Carol Brown Janeway
Carol Brown Janeway | |
---|---|
Born |
Edinburgh, Scotland, UK | February 1, 1944
Died |
August 3, 2015 71) New York City, New York, U.S. | (aged
Occupation | Editor, translator |
Carol Janet Brown Janeway (February 1, 1944 – August 3, 2015) was an editor and literary translator into English. She was best known for her translations of Bernhard Schlink's The Reader.
Biography
Carol Janet Brown was born in Edinburgh, Scotland. Her father Robin Brown was a chartered accountant, while her mother was a director of the Ranfurly Library, specialising in the translation of medieval French and German lyrics. She attended St George's School, Edinburgh and went on to study modern and medieval languages at Girton College, Cambridge. After graduation with a first class degree, she worked at John Farquharson, a literary agency in London.[1]

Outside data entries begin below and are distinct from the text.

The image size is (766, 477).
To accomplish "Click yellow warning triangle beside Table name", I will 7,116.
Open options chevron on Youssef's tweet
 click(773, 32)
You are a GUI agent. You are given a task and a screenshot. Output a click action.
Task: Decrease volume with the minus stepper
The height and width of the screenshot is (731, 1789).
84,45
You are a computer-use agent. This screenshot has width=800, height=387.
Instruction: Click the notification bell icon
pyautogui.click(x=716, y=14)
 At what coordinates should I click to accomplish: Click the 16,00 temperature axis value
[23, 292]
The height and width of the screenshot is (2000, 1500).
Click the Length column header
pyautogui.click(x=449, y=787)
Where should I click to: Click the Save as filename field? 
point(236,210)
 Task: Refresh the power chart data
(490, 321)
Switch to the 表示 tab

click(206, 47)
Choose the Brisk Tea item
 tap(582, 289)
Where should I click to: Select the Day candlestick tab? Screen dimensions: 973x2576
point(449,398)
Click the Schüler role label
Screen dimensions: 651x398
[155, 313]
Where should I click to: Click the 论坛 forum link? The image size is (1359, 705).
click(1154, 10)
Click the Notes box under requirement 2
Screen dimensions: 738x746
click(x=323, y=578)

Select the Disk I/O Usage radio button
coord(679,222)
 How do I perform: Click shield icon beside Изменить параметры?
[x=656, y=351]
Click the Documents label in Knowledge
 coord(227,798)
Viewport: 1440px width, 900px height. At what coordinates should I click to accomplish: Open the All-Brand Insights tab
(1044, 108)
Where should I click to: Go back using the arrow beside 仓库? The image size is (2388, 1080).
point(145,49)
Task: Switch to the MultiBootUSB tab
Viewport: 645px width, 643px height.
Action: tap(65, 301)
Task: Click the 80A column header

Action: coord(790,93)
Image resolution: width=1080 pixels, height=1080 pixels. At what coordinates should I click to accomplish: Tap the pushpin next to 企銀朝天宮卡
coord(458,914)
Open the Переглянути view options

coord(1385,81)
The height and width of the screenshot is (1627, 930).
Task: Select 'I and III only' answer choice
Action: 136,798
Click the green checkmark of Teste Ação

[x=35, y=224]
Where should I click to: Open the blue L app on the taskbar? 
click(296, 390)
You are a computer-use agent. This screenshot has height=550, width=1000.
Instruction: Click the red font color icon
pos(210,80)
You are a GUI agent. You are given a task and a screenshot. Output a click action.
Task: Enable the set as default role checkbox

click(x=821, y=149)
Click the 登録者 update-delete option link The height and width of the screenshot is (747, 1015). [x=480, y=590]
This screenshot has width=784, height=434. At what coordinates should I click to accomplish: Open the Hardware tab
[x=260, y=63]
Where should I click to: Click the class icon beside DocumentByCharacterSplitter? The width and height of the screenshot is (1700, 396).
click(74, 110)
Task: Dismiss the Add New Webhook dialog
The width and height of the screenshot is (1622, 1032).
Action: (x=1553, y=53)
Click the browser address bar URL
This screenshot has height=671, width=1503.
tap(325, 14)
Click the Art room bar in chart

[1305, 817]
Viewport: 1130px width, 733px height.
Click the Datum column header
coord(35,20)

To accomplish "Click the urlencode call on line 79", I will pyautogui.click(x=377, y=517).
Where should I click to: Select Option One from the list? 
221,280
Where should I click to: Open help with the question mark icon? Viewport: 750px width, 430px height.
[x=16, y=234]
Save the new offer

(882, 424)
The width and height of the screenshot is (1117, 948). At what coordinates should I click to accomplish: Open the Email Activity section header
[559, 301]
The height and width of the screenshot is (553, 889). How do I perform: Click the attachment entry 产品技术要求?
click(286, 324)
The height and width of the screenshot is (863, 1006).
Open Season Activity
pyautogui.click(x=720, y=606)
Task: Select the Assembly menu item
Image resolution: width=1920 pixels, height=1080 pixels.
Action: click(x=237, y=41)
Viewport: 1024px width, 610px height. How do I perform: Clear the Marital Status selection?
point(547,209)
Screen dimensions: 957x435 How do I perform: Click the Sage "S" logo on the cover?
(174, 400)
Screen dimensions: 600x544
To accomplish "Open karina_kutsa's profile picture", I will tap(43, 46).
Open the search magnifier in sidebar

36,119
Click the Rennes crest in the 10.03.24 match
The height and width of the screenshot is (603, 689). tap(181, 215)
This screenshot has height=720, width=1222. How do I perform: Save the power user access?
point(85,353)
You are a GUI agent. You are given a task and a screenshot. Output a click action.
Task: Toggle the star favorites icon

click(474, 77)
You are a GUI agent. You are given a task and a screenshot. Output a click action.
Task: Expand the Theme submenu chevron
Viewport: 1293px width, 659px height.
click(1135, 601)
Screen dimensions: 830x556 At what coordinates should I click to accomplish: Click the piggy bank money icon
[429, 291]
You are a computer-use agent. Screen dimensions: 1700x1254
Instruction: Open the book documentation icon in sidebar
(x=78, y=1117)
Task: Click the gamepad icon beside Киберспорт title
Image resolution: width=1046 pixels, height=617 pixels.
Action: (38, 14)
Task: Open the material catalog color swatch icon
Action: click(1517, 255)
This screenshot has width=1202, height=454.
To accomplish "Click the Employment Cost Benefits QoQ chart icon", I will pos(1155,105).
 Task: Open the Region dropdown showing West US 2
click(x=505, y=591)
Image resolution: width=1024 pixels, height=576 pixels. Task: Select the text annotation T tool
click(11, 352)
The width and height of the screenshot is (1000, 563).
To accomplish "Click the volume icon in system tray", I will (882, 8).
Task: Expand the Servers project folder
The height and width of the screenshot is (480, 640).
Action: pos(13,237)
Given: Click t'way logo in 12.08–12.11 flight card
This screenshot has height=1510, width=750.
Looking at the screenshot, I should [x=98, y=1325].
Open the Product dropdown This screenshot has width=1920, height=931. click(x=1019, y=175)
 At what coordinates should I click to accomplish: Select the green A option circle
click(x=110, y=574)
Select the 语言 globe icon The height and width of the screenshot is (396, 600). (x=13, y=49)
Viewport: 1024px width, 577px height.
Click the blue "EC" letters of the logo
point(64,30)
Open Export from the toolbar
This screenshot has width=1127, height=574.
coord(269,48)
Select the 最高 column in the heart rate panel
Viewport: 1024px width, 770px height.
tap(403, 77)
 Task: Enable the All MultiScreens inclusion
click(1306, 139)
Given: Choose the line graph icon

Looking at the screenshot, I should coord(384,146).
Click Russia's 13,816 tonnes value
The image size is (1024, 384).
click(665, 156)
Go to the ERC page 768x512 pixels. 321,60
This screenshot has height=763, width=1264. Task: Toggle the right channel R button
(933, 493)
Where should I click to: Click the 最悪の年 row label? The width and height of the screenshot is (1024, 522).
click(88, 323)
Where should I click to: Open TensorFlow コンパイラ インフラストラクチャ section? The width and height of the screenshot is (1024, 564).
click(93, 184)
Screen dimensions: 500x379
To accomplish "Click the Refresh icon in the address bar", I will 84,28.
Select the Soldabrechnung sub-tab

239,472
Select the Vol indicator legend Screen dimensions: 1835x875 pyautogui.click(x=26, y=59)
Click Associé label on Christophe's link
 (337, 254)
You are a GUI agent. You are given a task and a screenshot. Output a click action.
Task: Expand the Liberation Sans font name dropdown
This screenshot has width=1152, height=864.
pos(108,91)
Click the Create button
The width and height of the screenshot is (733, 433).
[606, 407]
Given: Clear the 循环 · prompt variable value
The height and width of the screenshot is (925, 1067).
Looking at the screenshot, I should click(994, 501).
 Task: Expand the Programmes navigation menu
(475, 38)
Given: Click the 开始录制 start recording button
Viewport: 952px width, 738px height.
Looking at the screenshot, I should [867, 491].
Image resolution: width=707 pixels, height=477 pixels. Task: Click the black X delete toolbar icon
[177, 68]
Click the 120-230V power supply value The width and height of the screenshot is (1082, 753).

In 1970 she moved to New York where she joined the publisher Alfred A. Knopf.[2] She became a senior editor, responsible for purchasing publishing rights from international publishers,[3] and began her parallel career in literary translation, mainly from the German.[4]
Among the authors Janeway edited was George MacDonald Fraser.[5] She also published Elsa Morante, Heinrich Böll, Imre Kertesz, Thomas Mann and Patrick Süskind.[6]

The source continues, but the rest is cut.